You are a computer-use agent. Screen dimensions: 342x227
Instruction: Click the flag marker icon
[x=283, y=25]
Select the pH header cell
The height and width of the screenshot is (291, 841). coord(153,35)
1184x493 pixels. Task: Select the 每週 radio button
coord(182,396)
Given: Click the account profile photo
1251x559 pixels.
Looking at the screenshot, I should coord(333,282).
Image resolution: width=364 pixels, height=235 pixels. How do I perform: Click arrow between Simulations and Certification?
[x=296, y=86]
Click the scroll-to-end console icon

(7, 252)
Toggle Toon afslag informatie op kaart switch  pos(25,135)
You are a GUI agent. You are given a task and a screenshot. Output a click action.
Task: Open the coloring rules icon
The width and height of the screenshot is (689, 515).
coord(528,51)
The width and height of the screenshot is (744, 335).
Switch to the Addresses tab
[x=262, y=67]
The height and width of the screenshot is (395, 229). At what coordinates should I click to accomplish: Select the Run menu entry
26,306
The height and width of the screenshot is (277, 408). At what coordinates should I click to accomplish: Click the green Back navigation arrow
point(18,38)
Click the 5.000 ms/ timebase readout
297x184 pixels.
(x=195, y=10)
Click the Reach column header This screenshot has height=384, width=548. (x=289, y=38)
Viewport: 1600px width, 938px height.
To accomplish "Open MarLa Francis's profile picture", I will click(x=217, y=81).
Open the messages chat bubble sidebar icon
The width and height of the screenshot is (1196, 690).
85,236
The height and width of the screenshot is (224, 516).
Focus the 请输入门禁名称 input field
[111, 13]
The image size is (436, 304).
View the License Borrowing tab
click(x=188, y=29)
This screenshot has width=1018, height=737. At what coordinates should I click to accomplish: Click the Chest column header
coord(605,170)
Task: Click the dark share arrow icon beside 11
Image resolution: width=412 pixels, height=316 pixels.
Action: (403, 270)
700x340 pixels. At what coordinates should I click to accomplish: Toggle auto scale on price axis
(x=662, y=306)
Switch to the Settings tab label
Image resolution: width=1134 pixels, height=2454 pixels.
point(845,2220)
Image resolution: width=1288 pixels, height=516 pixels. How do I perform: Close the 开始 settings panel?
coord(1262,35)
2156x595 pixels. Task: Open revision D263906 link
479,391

Task to carry out: Pull each line containing the word "profile" out of the data above.

Answer section:
Given: Click the account profile photo
To accomplish "Open MarLa Francis's profile picture", I will click(x=217, y=81).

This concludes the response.